Just so you know, I may earn money or products from the companies mentioned in this post. Links may be affiliate links, which won't cost you anything extra when you purchase. For full affiliate disclosures, click here.
If you’re like me, you may feel like the world turned upside down in the past week. I am grappling with how to do my very interpersonal job – school counseling – through remote means (while simultaneously managing my own high-needs family in person). My social calendar – already limited by our challenges in finding special needs child care – showed cancellation after cancellation. And I’ve found myself having one too many conversations about toilet paper with just about everyone I know.
How to shelter in place with autism
As you press “pause” on almost everything in your, you have begun to grapple with the combination of autism + quarantine. In some ways, we are better prepared than most for this. As I have mentioned before, our radius has shrunk dramatically since an autism diagnosis changed our lives.
In others, we are like an unmoored ship. As we work through this unprecedented challenge, I encourage you to take stock of both the strengths and challenges in your autism family and embrace them all. Just put one foot in front of the other and together we will get through this, separately.
Your schedule just got turned upside down…
For kids who need routine, this is quadruply challenging. B is thrilled to spend hours making up his own schedule – reading, taking an online math class, and playing video games with his friends (incidentally, all things he does on a regular basis, quarantined or not). Mr. Diggy, on the other hand, is used to his team of therapists rotating through our home, his highly structured classroom, and tapping on all sorts of public surfaces is one of his most common stims – it’s how he learns about the world.

§ **RECORDS**
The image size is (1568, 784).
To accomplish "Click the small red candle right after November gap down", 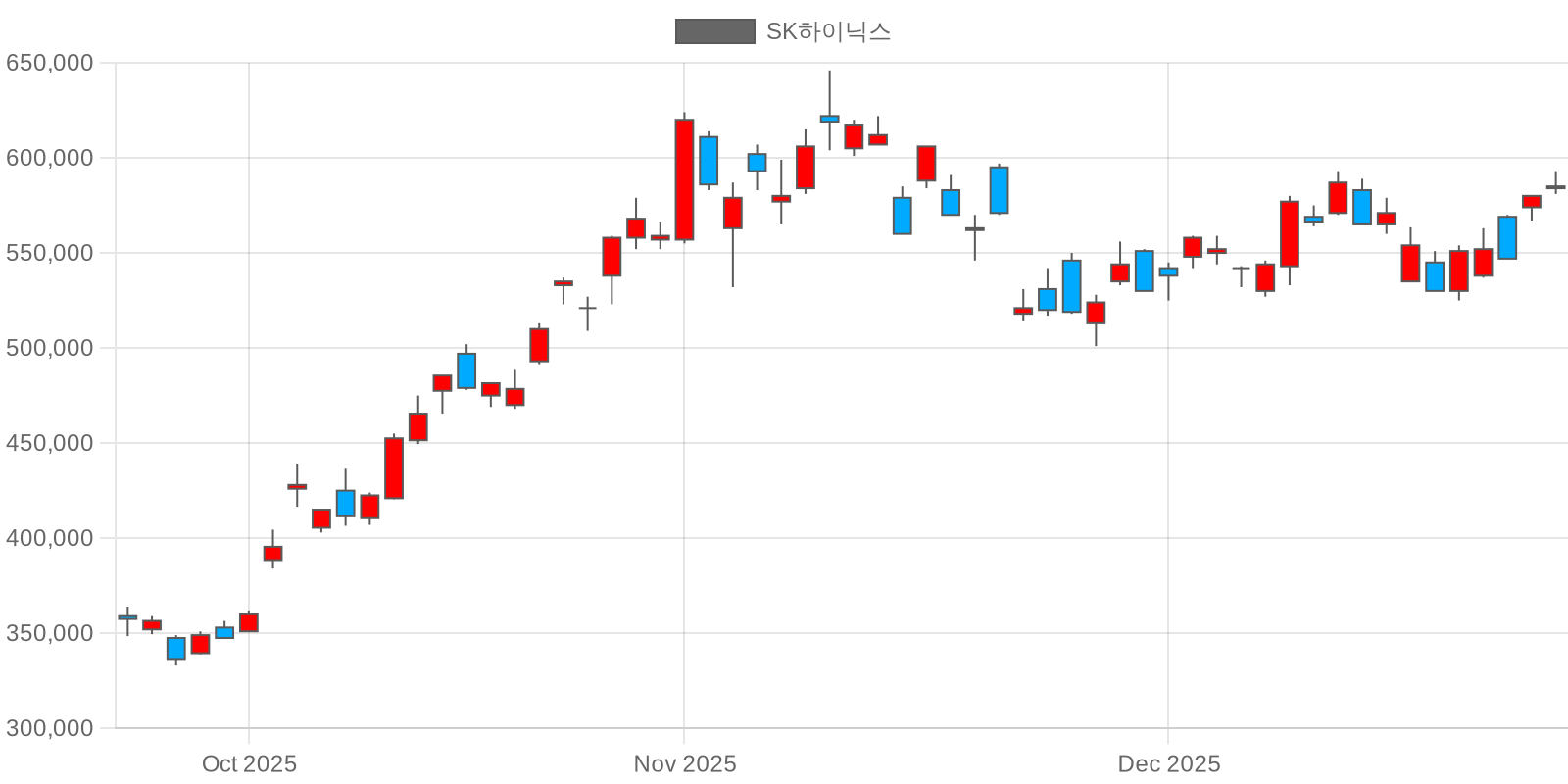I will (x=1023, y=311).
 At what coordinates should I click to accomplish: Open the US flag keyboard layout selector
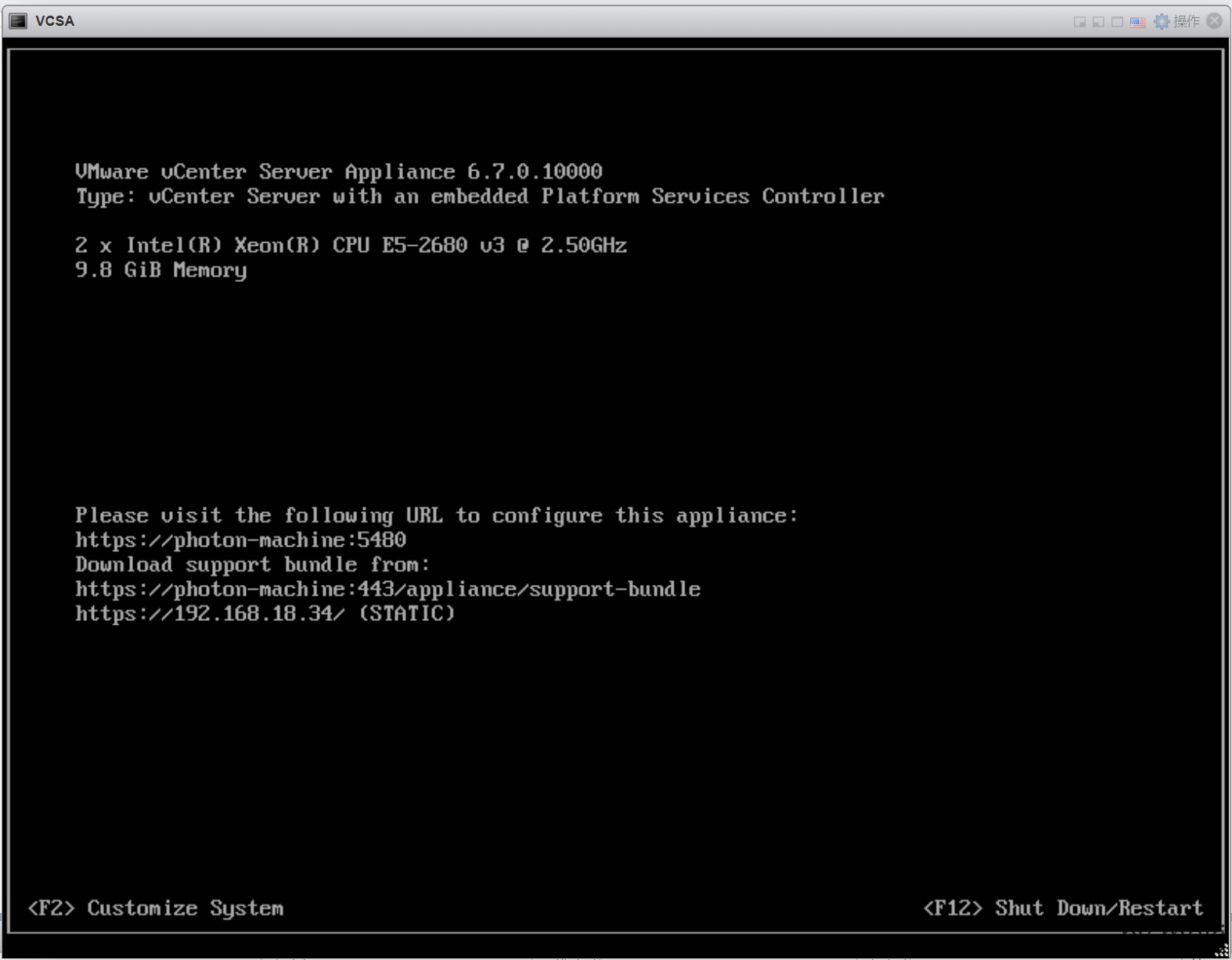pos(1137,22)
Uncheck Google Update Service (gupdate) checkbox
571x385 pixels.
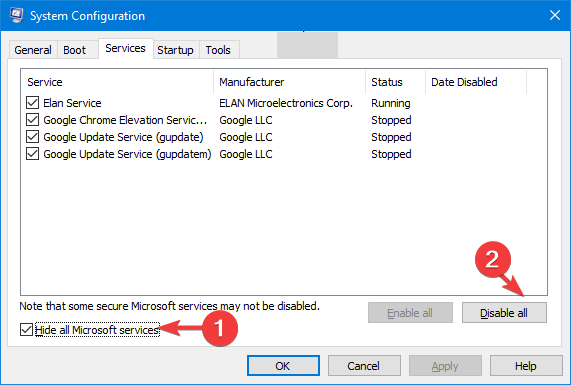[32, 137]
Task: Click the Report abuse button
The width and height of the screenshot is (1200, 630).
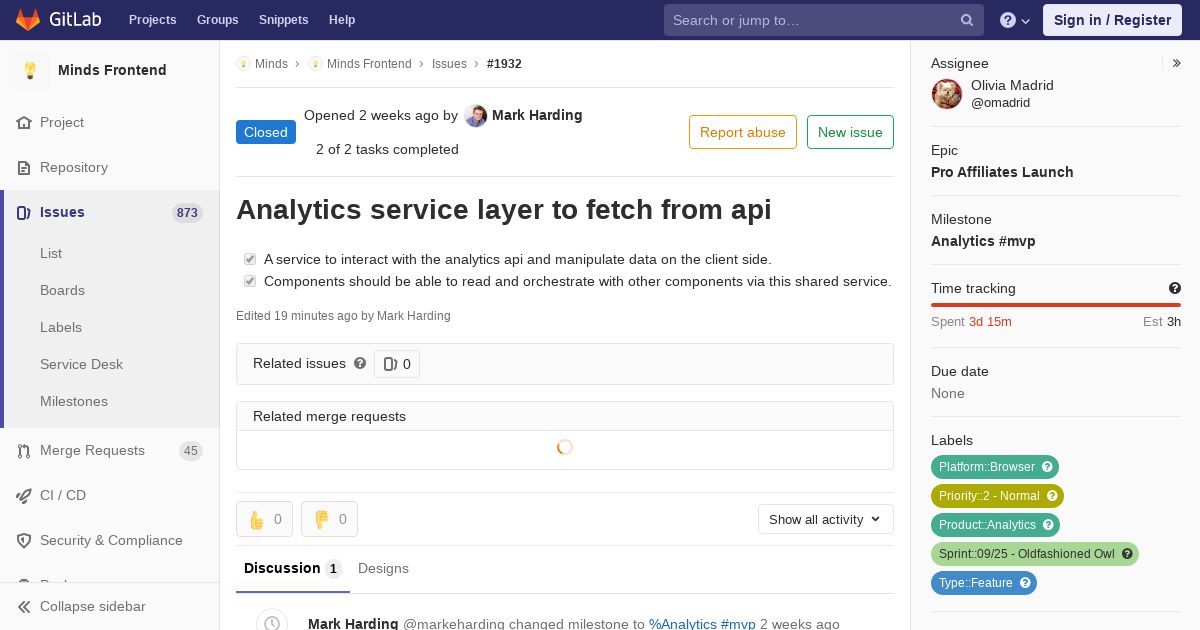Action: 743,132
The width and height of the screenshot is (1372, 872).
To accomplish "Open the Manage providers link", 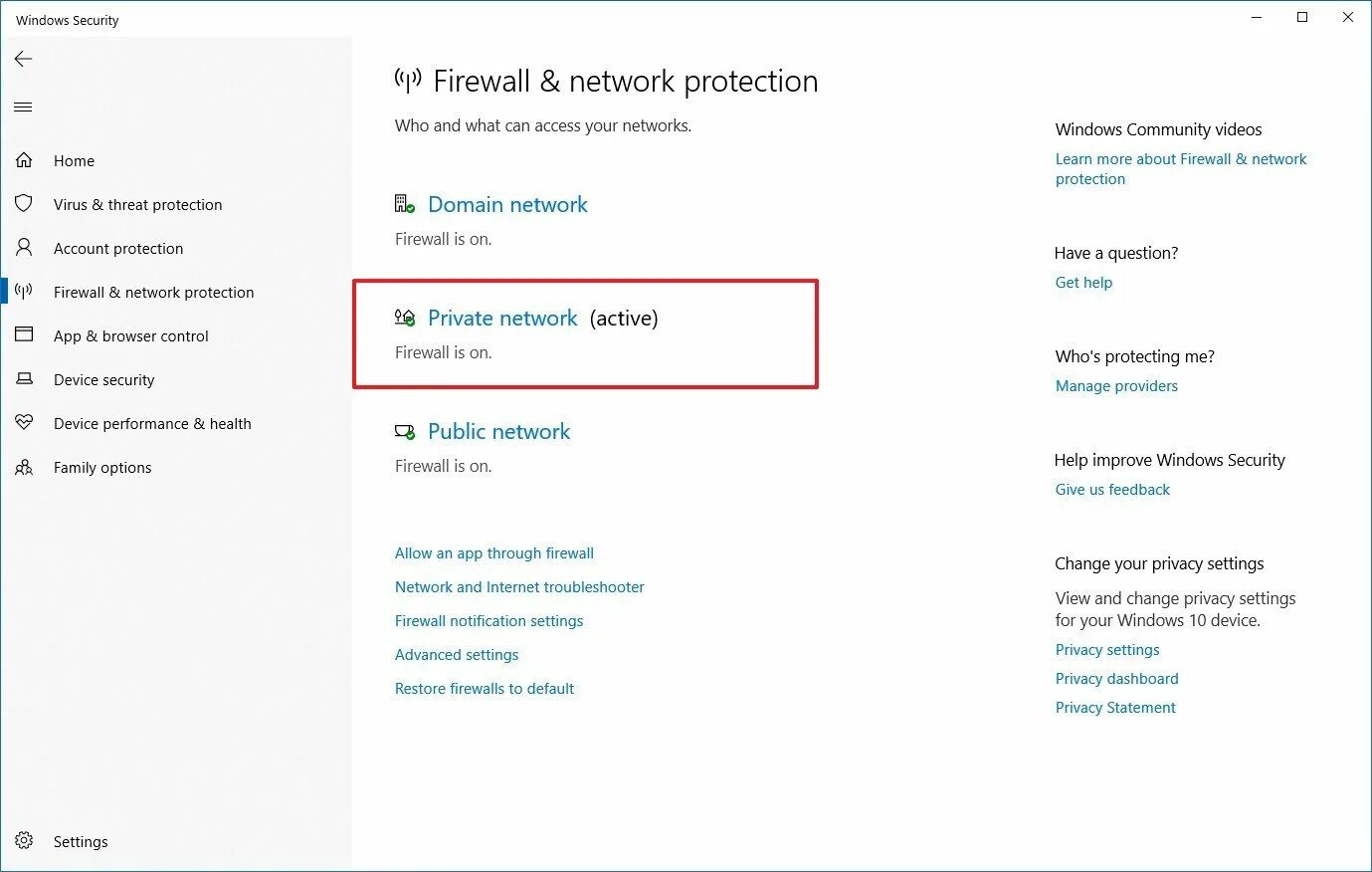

§ **CHECK YOUR UNDERSTANDING**
**1)** Answer these questions about the autism quarantine post:
(a) What is the writer's job?
(b) What has shrunk dramatically since the autism diagnosis?
(c) What is one of Mr. Diggy's most common stims?
**2)** Write out the part of the autism quarantine post from "How to shelter" up to and including "changed our lives.".
**3)** Continue the autism quarantine post from the point where it stops.
The items have no part in this work.

§ **YOUR WRITTEN ANSWERS**
**1)**
(a) School counseling.
(b) The family's radius.
(c) Tapping on all sorts of public surfaces.

**2)**
How to shelter in place with autism
As you press “pause” on almost everything in your, you have begun to grapple with the combination of autism + quarantine. In some ways, we are better prepared than most for this. As I have mentioned before, our radius has shrunk dramatically since an autism diagnosis changed our lives.

**3)**
You may be more used to staying home than you think:
Between in-home therapies and difficulties finding childcare providers that can handle your child, you may be more used to being at home than you realize. And when you are all home, all day, you can very much be in control of what is often the most challenging part of a special needs day: the transitions. You can ease into them, or adjust them, much more than under ordinary circumstances.
Your child can’t access “tele-health” or “distance learning”:
You are lucky if your kid watches a three minute YouTube video let alone attends to three weeks (or more) of online instruction. So the idea of your kid listening to a therapist who is “in” your phone or tablet may seem far-fetched. (You might actually be surprised by the reality of this – we certainly were.)
Open spaces aren’t quarantined:
Get outside. If you live in a home with a yard, start there. If not, walk around the block. Or go to a park or beach without the temptation of playground surfaces and just run – or bring your own frisbee or ball.
Favorite foods may be out of stock:
At some point, your rigid child may struggle with a shortage of a favorite food or drink option. This will be challenging, but it can be a tool for inching toward more food flexibility. And in the end, water and salt are enough for humans to survive for longer than you think. During a recent stomach bug (ah, January, when a stomach bug was a “health crisis”!), Mr. Diggy subsisted for days on watered- down juice and licking the salt off some chips.
Go “shopping” at home:
Turn your pantry inside out and pop some popcorn or make a soup. Use whatever flour you have on hand (corn, wheat, coconut, etc) to make some tortillas. Consider what’s in your yard (maybe your kid will eat whole lemons, like mine?) – or what you can plant – we are going to try planting some sprouting potatoes to see what happens!
Lack of access to typical playgrounds and other equipment:
As gyms and other facilities close, and playgrounds are necessarily avoided, you may find that your child is having difficulty meeting his or her sensory needs. But as you shelter in place with autism, you might have some simple, surprising items in your home already.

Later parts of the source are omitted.